Today any company operating in Russia is required to collect, store, and process personal data in accordance with the Russian law “On Personal Data” (amended last September). Roskomnadzor (the Federal Service for Supervision in the Sphere of Telecom, Information Technologies, and Mass Communications) can inspect any legal entity to monitor compliance with the law.
In 2016, the Service is paying greater attention to foreign companies compared with past years and a number of major international companies, including software companies, internet stores, network trade companies and top international banks are scheduled to undergo inspections this year. The focus is on companies, which process large amounts of personal data for commercial purposes.
As a service provider, we noticed growing demand from foreign companies for placement of IT systems and data migration services from late 2015. However, the demand was lower than market expectations. This reflects certain challenges associated with data transfer.

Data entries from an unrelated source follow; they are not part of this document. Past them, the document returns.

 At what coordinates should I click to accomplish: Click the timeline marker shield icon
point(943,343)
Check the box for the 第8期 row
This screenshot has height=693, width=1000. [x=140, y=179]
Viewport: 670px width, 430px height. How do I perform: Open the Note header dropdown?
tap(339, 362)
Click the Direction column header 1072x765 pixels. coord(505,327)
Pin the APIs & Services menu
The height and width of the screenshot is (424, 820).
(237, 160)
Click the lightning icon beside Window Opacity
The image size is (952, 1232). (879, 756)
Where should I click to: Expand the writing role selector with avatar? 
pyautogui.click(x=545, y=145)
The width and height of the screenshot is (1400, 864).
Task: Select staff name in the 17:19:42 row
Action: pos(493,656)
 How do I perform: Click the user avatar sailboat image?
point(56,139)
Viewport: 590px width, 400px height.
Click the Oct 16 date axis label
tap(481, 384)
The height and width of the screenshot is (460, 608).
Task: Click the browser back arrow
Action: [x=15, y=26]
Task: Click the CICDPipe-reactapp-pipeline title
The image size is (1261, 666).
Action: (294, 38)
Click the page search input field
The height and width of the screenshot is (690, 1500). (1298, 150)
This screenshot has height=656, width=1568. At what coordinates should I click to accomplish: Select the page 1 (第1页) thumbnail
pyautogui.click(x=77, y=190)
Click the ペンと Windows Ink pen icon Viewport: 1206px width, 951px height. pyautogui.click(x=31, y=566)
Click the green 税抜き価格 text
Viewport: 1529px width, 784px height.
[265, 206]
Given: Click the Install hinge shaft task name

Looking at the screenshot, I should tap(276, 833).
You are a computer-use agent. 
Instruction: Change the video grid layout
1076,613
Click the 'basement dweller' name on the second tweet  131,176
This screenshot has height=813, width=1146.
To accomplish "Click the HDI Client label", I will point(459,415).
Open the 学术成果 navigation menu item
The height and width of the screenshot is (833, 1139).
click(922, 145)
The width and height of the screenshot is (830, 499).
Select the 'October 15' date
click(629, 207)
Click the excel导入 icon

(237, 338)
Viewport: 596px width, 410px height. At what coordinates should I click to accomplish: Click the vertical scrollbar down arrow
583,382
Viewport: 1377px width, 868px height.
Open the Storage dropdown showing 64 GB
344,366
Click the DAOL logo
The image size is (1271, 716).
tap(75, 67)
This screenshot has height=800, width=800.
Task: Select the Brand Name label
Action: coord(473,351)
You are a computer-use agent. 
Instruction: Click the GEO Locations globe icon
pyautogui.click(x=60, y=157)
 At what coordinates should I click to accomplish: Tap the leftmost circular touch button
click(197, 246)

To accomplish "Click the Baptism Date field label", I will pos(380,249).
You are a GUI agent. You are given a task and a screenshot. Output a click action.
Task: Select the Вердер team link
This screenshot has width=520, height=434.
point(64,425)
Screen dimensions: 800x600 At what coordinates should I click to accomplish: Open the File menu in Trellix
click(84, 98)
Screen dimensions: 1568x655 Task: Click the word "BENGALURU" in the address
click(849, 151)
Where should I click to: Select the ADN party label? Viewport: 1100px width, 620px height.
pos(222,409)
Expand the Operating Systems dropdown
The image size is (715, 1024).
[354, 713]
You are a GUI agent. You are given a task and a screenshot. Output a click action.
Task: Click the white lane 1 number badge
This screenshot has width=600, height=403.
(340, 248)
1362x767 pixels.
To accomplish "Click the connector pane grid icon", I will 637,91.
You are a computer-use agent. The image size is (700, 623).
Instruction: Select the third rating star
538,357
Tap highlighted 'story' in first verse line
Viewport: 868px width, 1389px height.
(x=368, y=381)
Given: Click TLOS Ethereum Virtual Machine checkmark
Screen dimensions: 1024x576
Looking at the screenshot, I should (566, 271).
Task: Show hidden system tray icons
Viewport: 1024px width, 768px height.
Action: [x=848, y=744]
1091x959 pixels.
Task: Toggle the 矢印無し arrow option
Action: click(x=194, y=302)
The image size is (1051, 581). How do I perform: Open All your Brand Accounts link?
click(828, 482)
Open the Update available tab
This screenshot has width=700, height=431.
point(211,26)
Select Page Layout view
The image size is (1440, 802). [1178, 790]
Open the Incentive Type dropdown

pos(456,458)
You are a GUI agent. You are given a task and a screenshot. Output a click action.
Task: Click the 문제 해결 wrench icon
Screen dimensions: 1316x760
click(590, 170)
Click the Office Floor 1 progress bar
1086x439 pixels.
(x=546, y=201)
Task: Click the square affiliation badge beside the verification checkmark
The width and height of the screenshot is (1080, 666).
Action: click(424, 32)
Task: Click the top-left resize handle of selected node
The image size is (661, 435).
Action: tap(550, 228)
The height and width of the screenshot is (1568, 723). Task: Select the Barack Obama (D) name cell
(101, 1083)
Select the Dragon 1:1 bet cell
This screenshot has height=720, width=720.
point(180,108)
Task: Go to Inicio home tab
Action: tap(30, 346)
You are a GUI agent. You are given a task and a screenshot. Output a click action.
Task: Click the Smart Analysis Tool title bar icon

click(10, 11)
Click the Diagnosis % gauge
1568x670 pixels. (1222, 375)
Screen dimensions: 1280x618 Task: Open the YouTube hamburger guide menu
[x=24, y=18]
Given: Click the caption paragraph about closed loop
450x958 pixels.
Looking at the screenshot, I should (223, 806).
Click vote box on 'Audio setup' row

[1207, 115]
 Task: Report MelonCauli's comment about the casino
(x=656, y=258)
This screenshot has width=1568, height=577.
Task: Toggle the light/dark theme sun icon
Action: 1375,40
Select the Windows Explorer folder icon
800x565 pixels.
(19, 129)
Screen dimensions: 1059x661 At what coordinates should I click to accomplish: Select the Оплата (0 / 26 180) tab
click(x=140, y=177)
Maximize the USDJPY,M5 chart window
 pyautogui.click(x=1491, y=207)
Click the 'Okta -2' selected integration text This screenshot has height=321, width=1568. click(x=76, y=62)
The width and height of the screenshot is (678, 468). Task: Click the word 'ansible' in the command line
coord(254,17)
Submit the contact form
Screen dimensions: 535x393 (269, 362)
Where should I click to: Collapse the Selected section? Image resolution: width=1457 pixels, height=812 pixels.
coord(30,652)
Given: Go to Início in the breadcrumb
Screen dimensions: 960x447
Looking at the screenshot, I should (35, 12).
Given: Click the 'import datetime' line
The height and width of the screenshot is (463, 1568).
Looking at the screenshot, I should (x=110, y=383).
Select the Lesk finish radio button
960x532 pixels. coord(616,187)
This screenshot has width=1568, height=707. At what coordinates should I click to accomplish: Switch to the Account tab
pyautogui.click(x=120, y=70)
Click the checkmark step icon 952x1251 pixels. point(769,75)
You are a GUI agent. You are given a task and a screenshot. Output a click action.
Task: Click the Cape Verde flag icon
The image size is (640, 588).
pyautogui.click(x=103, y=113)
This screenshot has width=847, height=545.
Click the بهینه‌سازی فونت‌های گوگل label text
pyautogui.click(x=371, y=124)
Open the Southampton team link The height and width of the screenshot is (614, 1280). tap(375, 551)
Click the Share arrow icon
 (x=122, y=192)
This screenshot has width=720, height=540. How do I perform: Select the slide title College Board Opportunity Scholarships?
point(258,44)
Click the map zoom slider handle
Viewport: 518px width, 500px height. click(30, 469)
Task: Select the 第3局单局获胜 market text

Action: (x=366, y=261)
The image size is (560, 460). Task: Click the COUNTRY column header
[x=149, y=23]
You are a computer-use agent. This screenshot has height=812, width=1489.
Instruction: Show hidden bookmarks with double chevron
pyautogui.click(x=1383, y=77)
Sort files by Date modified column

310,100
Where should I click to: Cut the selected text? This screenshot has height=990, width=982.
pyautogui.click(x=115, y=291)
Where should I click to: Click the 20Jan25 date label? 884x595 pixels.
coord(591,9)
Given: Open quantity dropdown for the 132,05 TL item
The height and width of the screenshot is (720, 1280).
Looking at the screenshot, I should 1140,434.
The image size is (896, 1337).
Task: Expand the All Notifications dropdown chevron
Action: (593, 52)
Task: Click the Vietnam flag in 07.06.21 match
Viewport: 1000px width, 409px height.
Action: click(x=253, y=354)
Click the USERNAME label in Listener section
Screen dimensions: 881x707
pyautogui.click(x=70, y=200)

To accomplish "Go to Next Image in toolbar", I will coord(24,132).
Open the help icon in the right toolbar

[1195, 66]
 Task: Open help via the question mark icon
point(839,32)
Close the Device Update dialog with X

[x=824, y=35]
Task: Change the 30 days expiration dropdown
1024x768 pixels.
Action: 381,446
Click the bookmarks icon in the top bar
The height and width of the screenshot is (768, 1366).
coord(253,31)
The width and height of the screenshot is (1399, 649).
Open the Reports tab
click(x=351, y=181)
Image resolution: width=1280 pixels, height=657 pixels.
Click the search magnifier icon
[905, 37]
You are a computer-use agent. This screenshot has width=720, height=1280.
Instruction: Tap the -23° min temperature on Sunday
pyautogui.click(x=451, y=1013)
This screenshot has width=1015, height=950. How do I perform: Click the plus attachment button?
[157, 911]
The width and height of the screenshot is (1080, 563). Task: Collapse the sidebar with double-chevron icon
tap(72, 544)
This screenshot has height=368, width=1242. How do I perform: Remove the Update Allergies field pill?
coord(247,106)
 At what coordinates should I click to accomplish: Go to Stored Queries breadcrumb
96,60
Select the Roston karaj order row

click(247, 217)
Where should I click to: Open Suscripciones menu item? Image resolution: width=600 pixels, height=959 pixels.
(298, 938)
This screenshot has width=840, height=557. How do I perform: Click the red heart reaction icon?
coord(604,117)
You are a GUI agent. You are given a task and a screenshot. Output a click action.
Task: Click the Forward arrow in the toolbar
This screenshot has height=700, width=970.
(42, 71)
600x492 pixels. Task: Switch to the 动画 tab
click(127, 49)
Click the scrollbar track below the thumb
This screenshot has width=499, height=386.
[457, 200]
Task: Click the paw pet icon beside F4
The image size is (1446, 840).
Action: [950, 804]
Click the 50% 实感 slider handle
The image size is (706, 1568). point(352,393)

Quirks of the Russian market
Moscow International Business Center at night
Source: Thinkstock / scaliger
Firstly, in order to comply with legal requirements, global international companies with centralized IT systems have to transfer supporting systems as well as the data itself to Russia, since it is extremely hard to alter the initial architecture of an information system (unless it has been created in distributed form with numerous data processing centres). The substantial investments, associated with such system transfer, have dissuaded some foreign companies from carrying out or from completing data transfer: these businesses have opted to live with legal risk and are awaiting the results of inspections and law enforcement practice.
Many companies avoid building their own physical infrastructure in Russia by transferring their information exclusively to a virtual environment. Use of the cloud environment requires much lower investments than purchase of equipment and assembly of racks in Russia, particularly since most Russian cloud providers have not adjusted their prices to reflect recent exchange rate changes, making local prices 20–30% lower than in Europe. The current tough economic environment has forced Russian infrastructure companies to offer their clients attractive terms for data localization in Russia.
Another challenge for companies that need to transfer their data arises directly from the actual process of data migration from one system to another. The process involves special risks, including breakdowns in communication, business processes, and processes dependent on automated systems, as well as other technical failures, which may threaten service standards. The ability of a provider to ensure continuity of business processes is of crucial importance and customers have a strong incentive to select reliable and proven solutions, offered by operators with substantial experience in migration of information systems.
The final challenge is related to risks of failure to comply with Russian information security requirements. On western markets, a company chooses independently what method it will use to protect personal data, and liability only arises in case of unlawful actions following leakage of such data. In Russia, however, failure to comply with established information security requirements already entails liability.
Regulators impose specific requirements for technical protection of confidential information and suitable systems (intruder detection, protection analysis, antivirus protection, etc.) can be installed directly in the virtualized environment in order to ensure adequate security for personal data storage. Foreign companies, which are transferring their data to the cloud environment, require the operator to present documentary evidence of compliance with all requirements related to information protection. So the provider must hold all of the relevant licenses and certifications of ability.
Russian cloud market players now offer foreign companies a broad choice of virtualization systems, with a range of pricing and data protection solutions, and the possibility to connect Russian and Western infrastructures. We have connected our cloud with the Equinix sites in Frankfurt and Amsterdam, enabling international customers to allocate resources in Russian infrastructure and unify them with existing capacities in Equinix data centres around the world. This has made the Russian market accessible for many companies that never had presence here before.
Vladimir Lebedev is a business development director at Stack Group, a company that operates data centers in Moscow.